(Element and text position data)

---------------

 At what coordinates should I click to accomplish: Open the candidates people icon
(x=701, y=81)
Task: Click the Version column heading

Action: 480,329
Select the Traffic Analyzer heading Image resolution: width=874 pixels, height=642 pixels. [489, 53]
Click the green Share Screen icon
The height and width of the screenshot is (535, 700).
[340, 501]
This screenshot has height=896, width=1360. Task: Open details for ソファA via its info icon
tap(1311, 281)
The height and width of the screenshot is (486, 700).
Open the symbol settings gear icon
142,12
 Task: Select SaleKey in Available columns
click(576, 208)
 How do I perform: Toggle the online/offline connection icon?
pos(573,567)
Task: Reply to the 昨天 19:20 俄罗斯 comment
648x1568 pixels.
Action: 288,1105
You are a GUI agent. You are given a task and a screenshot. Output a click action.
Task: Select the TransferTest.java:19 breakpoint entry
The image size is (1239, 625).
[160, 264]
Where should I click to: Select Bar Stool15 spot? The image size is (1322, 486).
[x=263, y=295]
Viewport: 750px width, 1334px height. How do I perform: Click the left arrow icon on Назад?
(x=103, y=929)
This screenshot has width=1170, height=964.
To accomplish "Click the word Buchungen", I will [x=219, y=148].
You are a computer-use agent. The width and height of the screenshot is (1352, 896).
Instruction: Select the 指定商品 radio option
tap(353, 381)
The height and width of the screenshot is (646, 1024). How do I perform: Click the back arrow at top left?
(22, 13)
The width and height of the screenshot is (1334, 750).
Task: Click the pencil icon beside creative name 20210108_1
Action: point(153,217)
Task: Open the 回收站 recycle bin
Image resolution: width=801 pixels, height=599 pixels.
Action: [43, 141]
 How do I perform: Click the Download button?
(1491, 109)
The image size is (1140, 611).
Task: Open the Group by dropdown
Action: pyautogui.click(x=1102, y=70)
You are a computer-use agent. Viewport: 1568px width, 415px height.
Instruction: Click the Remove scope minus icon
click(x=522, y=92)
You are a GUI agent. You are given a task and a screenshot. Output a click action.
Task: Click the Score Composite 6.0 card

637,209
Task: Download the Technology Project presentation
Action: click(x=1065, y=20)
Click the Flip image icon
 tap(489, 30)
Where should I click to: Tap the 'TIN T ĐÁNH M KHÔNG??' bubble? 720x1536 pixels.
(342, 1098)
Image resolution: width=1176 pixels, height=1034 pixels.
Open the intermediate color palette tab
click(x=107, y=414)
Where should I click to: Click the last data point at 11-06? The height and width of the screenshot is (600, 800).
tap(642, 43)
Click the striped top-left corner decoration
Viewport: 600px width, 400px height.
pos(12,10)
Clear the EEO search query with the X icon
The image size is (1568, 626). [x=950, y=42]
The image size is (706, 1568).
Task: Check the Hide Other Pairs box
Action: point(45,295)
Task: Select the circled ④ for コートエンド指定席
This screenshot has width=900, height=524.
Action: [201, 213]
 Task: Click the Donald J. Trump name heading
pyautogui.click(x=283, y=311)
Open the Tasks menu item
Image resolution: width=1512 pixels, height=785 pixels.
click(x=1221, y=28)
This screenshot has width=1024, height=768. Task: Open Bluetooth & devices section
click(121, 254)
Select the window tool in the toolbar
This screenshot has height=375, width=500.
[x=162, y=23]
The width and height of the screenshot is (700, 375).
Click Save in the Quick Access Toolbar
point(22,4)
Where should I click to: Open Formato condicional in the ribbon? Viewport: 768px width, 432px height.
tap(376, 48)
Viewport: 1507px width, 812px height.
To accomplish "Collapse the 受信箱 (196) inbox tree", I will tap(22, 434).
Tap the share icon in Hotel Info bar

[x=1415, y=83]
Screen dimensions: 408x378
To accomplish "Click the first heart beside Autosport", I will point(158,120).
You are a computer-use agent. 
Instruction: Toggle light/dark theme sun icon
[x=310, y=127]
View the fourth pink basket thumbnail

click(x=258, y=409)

---------------

Copy every one of these rows word for word.

 At what coordinates should I click to accomplish: Open the candidates people icon
(x=701, y=81)
Task: Click the Version column heading

Action: 480,329
Select the Traffic Analyzer heading Image resolution: width=874 pixels, height=642 pixels. [489, 53]
Click the green Share Screen icon
The height and width of the screenshot is (535, 700).
[340, 501]
This screenshot has height=896, width=1360. Task: Open details for ソファA via its info icon
tap(1311, 281)
The height and width of the screenshot is (486, 700).
Open the symbol settings gear icon
142,12
 Task: Select SaleKey in Available columns
click(576, 208)
 How do I perform: Toggle the online/offline connection icon?
pos(573,567)
Task: Reply to the 昨天 19:20 俄罗斯 comment
648x1568 pixels.
Action: 288,1105
You are a GUI agent. You are given a task and a screenshot. Output a click action.
Task: Select the TransferTest.java:19 breakpoint entry
The image size is (1239, 625).
[160, 264]
Where should I click to: Select Bar Stool15 spot? The image size is (1322, 486).
[x=263, y=295]
Viewport: 750px width, 1334px height. How do I perform: Click the left arrow icon on Назад?
(x=103, y=929)
This screenshot has width=1170, height=964.
To accomplish "Click the word Buchungen", I will [x=219, y=148].
You are a computer-use agent. The width and height of the screenshot is (1352, 896).
Instruction: Select the 指定商品 radio option
tap(353, 381)
The height and width of the screenshot is (646, 1024). How do I perform: Click the back arrow at top left?
(22, 13)
The width and height of the screenshot is (1334, 750).
Task: Click the pencil icon beside creative name 20210108_1
Action: point(153,217)
Task: Open the 回收站 recycle bin
Image resolution: width=801 pixels, height=599 pixels.
Action: [43, 141]
 How do I perform: Click the Download button?
(1491, 109)
The image size is (1140, 611).
Task: Open the Group by dropdown
Action: pyautogui.click(x=1102, y=70)
You are a computer-use agent. Viewport: 1568px width, 415px height.
Instruction: Click the Remove scope minus icon
click(x=522, y=92)
You are a GUI agent. You are given a task and a screenshot. Output a click action.
Task: Click the Score Composite 6.0 card

637,209
Task: Download the Technology Project presentation
Action: click(x=1065, y=20)
Click the Flip image icon
 tap(489, 30)
Where should I click to: Tap the 'TIN T ĐÁNH M KHÔNG??' bubble? 720x1536 pixels.
(342, 1098)
Image resolution: width=1176 pixels, height=1034 pixels.
Open the intermediate color palette tab
click(x=107, y=414)
Where should I click to: Click the last data point at 11-06? The height and width of the screenshot is (600, 800).
tap(642, 43)
Click the striped top-left corner decoration
Viewport: 600px width, 400px height.
pos(12,10)
Clear the EEO search query with the X icon
The image size is (1568, 626). [x=950, y=42]
The image size is (706, 1568).
Task: Check the Hide Other Pairs box
Action: point(45,295)
Task: Select the circled ④ for コートエンド指定席
This screenshot has width=900, height=524.
Action: [201, 213]
 Task: Click the Donald J. Trump name heading
pyautogui.click(x=283, y=311)
Open the Tasks menu item
Image resolution: width=1512 pixels, height=785 pixels.
click(x=1221, y=28)
This screenshot has width=1024, height=768. Task: Open Bluetooth & devices section
click(121, 254)
Select the window tool in the toolbar
This screenshot has height=375, width=500.
[x=162, y=23]
The width and height of the screenshot is (700, 375).
Click Save in the Quick Access Toolbar
point(22,4)
Where should I click to: Open Formato condicional in the ribbon? Viewport: 768px width, 432px height.
tap(376, 48)
Viewport: 1507px width, 812px height.
To accomplish "Collapse the 受信箱 (196) inbox tree", I will tap(22, 434).
Tap the share icon in Hotel Info bar

[x=1415, y=83]
Screen dimensions: 408x378
To accomplish "Click the first heart beside Autosport", I will point(158,120).
You are a computer-use agent. 
Instruction: Toggle light/dark theme sun icon
[x=310, y=127]
View the fourth pink basket thumbnail

click(x=258, y=409)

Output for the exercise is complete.